FAQs on Health Spending, the Federal Budget, and Budget Enforcement Tools

Note: This brief was updated on March 20, 2023, to include details on fiscal year 2023 spending from the fiscal year 2024 budget released by the Biden Administration on March 9, 2023.

In January 2023, Treasury Secretary Yellen announced that the U.S. had reached the $31.381 trillion debt limit, prompting the Treasury Department to begin taking so-called “extraordinary measures” that are expected to help the government avoid defaulting on its debt until the summer of 2023. The debt limit, also known as the debt ceiling, is the maximum amount of money that the federal government is legally authorized to borrow to cover federal spending, including Social Security, Medicare, defense, and other federal government programs and obligations. The amount of the debt limit is established by law and increasing or suspending it requires legislative action. Congress has passed legislation 20 times since 2001 to increase or suspend the debt limit to avoid the federal government defaulting on its obligations.
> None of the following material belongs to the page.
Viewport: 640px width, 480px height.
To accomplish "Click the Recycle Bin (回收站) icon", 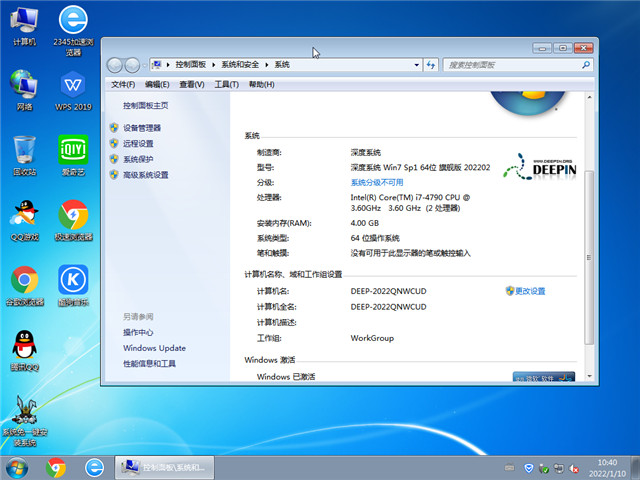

In current discussions around the debt limit, some Republican lawmakers have pushed for reductions in future federal spending as part of a deal to raise the debt limit. The Biden Administration has said it will not negotiate spending reductions as part of debt limit talks but is open to separate discussions about approaches to debt and deficit reduction. House Speaker McCarthy has agreed that cuts to Social Security and Medicare are “off the table” in these discussions but has not ruled out seeking other spending cuts. This leaves open the question of whether Medicaid, the Affordable Care Act (ACA) premium tax credits, and possibly other health programs and services could be targeted for spending reductions in the near future.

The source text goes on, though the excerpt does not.